- [SET EXERCISE]: Arrange the items starting with the line containing "Where should I click to: Select" and going on through the line containing "Log out using" as a two-column CSV with the headers text and answer. Give one row per item, put each value in a quoted field, and replace line breaks with spaces.

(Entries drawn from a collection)
========================================================================

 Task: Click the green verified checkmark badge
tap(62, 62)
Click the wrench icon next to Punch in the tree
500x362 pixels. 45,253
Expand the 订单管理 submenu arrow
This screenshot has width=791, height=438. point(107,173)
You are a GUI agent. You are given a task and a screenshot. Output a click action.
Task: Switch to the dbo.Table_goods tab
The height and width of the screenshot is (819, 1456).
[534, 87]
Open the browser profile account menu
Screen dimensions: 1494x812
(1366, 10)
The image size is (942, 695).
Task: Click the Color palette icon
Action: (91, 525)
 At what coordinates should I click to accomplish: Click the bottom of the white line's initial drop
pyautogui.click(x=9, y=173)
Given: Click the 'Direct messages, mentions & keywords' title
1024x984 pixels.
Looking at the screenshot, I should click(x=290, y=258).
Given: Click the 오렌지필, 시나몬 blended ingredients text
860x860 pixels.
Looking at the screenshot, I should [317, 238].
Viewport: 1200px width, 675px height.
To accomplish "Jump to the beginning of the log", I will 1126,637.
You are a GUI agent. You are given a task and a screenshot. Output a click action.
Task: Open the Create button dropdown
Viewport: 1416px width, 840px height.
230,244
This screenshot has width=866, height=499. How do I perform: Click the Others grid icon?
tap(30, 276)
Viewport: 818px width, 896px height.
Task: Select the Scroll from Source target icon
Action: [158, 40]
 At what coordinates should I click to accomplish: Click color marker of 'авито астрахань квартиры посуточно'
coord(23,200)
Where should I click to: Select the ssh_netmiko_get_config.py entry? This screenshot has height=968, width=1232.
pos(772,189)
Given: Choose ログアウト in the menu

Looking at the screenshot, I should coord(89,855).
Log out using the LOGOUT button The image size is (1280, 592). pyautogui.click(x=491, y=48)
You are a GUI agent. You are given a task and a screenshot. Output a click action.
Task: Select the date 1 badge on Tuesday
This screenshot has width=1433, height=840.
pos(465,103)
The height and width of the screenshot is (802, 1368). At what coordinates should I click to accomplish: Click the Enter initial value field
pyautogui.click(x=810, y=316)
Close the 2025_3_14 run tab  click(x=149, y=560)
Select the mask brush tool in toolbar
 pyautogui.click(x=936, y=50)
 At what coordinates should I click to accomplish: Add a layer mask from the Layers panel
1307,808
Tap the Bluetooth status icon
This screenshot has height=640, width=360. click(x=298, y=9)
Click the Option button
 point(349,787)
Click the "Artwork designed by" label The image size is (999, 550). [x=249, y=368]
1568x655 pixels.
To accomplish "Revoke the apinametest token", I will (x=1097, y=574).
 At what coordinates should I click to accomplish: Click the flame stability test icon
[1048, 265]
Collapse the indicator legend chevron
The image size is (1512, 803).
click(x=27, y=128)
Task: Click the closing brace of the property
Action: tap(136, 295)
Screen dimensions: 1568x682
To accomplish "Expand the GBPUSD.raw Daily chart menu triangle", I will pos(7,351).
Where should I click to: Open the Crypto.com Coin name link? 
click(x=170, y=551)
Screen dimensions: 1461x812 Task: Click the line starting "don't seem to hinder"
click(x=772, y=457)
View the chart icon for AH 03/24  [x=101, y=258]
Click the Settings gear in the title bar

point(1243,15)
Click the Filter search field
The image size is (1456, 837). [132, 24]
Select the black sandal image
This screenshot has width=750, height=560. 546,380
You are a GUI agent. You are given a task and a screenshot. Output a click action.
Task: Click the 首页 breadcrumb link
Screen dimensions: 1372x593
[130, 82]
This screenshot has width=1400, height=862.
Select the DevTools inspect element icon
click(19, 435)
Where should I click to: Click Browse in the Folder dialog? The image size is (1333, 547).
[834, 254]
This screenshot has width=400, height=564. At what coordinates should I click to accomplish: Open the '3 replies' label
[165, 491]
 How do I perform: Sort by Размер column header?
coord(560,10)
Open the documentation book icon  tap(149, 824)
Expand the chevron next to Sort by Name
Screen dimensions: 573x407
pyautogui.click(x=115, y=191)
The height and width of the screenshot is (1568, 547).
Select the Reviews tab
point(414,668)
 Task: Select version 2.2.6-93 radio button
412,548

========================================================================

- [PROBLEM SOLUTION]:
text,answer
"Where should I click to: Select the ssh_netmiko_get_config.py entry? This screenshot has height=968, width=1232.","pos(772,189)"
"Given: Choose ログアウト in the menu","Looking at the screenshot, I should coord(89,855)."
"Log out using the LOGOUT button The image size is (1280, 592).","pyautogui.click(x=491, y=48)"